Co-author Craig Cutler said that nitrite synthesis by the oral bacteria is necessary for kick-starting how the body will react to physical exercise, especially during the recovery period as it promotes muscle oxygenation and lowers the blood pressure. He continued that it is as if the oral bacteria open the blood vessels during the recovery period. If they are removed, the nitrite cannot be produced and so the blood vessels will just remain in their present state.

University of Plymouth’s lecturer in physiology and dietetics Dr.

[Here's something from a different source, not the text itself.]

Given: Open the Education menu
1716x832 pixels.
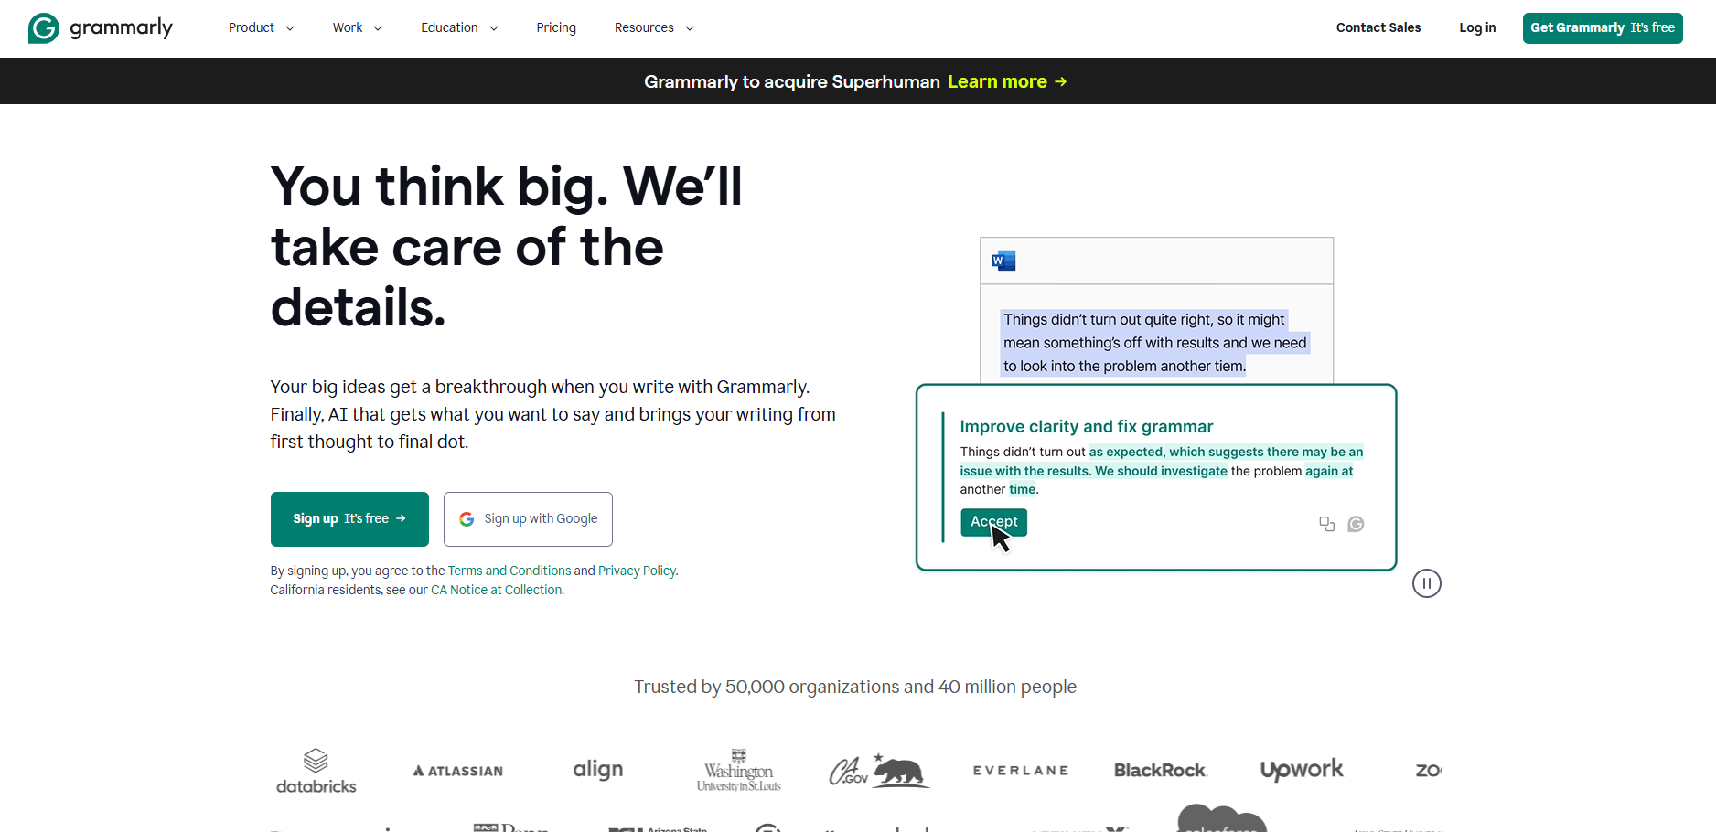Looking at the screenshot, I should tap(458, 27).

Raul Bescos, who is also the lead author of the study, further explained that the lowering of BP and blood flow supply to the leg muscles as a response to the physical exercise was impaired since the oral bacteria were not able to produce nitrite. Dr. Bescos added that a regular visit to the dentist is important for people who are at high cardiovascular health, such as those with hypertension, diabetes, and obesity. Nevertheless, he wanted people to avoid using an antibacterial mouthwash if not prescribed to treat an oral condition.

The bacteria that infect a person’s gums can lead to periodontitis or gingivitis can also travel to the blood vessels / Photo by Anton Estrada via 123RF

 

The study, which was published in the journal Free Radical Biology and Medicine, was made in collaboration with Spain-based Center of Genomic Regulation. The team shared that they will be doing a large study later on and one that will subject the clinical populations. That way, their findings will be more in-depth. They also believed that long-term study in the area they started will improve the public’s knowledge to efficiently treat high blood pressure.